*PROMPT*
What is needed is the complete listing, repeated exactly.

*AVAILABLE RECORDS*

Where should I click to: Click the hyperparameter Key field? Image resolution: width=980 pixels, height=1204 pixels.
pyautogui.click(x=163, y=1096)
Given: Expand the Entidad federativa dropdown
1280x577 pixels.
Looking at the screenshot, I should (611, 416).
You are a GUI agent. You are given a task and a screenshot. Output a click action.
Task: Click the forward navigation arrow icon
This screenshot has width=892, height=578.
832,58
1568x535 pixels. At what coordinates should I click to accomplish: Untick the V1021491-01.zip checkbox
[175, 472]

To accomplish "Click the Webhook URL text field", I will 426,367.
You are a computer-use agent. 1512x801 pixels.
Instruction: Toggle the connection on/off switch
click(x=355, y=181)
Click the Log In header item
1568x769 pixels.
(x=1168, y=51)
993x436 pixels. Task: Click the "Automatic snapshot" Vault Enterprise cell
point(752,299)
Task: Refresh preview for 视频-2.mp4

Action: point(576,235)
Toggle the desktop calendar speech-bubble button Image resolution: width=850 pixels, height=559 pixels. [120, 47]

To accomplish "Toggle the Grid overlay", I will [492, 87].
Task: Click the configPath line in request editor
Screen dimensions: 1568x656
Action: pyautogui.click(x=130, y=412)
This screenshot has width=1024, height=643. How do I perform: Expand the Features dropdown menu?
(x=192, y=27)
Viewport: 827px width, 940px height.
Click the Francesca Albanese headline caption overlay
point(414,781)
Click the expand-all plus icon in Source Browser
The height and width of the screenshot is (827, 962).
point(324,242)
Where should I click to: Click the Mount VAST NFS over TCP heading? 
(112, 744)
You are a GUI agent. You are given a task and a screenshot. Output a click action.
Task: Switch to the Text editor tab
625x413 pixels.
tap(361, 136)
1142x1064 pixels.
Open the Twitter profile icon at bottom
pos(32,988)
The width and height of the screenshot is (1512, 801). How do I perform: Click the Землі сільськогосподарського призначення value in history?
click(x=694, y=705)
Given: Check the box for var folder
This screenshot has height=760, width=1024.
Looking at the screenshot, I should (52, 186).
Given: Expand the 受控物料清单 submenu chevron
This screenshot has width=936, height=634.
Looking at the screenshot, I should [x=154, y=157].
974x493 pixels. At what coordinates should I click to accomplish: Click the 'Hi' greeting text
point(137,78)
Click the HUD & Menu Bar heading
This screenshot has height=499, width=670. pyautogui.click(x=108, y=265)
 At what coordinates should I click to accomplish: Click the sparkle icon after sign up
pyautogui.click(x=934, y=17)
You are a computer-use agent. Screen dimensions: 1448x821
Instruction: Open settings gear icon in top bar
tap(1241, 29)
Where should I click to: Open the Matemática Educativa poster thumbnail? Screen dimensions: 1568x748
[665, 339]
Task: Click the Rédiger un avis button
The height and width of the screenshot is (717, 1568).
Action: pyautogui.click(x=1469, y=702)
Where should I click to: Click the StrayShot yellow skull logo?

*TASK RESPONSE*
Where should I click to: Click the hyperparameter Key field? Image resolution: width=980 pixels, height=1204 pixels.
pyautogui.click(x=163, y=1096)
Given: Expand the Entidad federativa dropdown
1280x577 pixels.
Looking at the screenshot, I should (611, 416).
You are a GUI agent. You are given a task and a screenshot. Output a click action.
Task: Click the forward navigation arrow icon
This screenshot has width=892, height=578.
832,58
1568x535 pixels. At what coordinates should I click to accomplish: Untick the V1021491-01.zip checkbox
[175, 472]

To accomplish "Click the Webhook URL text field", I will 426,367.
You are a computer-use agent. 1512x801 pixels.
Instruction: Toggle the connection on/off switch
click(x=355, y=181)
Click the Log In header item
1568x769 pixels.
(x=1168, y=51)
993x436 pixels. Task: Click the "Automatic snapshot" Vault Enterprise cell
point(752,299)
Task: Refresh preview for 视频-2.mp4

Action: point(576,235)
Toggle the desktop calendar speech-bubble button Image resolution: width=850 pixels, height=559 pixels. [120, 47]

To accomplish "Toggle the Grid overlay", I will [492, 87].
Task: Click the configPath line in request editor
Screen dimensions: 1568x656
Action: pyautogui.click(x=130, y=412)
This screenshot has width=1024, height=643. How do I perform: Expand the Features dropdown menu?
(x=192, y=27)
Viewport: 827px width, 940px height.
Click the Francesca Albanese headline caption overlay
point(414,781)
Click the expand-all plus icon in Source Browser
The height and width of the screenshot is (827, 962).
point(324,242)
Where should I click to: Click the Mount VAST NFS over TCP heading? 
(112, 744)
You are a GUI agent. You are given a task and a screenshot. Output a click action.
Task: Switch to the Text editor tab
625x413 pixels.
tap(361, 136)
1142x1064 pixels.
Open the Twitter profile icon at bottom
pos(32,988)
The width and height of the screenshot is (1512, 801). How do I perform: Click the Землі сільськогосподарського призначення value in history?
click(x=694, y=705)
Given: Check the box for var folder
This screenshot has height=760, width=1024.
Looking at the screenshot, I should (52, 186).
Given: Expand the 受控物料清单 submenu chevron
This screenshot has width=936, height=634.
Looking at the screenshot, I should [x=154, y=157].
974x493 pixels. At what coordinates should I click to accomplish: Click the 'Hi' greeting text
point(137,78)
Click the HUD & Menu Bar heading
This screenshot has height=499, width=670. pyautogui.click(x=108, y=265)
 At what coordinates should I click to accomplish: Click the sparkle icon after sign up
pyautogui.click(x=934, y=17)
You are a computer-use agent. Screen dimensions: 1448x821
Instruction: Open settings gear icon in top bar
tap(1241, 29)
Where should I click to: Open the Matemática Educativa poster thumbnail? Screen dimensions: 1568x748
[665, 339]
Task: Click the Rédiger un avis button
The height and width of the screenshot is (717, 1568).
Action: pyautogui.click(x=1469, y=702)
Where should I click to: Click the StrayShot yellow skull logo?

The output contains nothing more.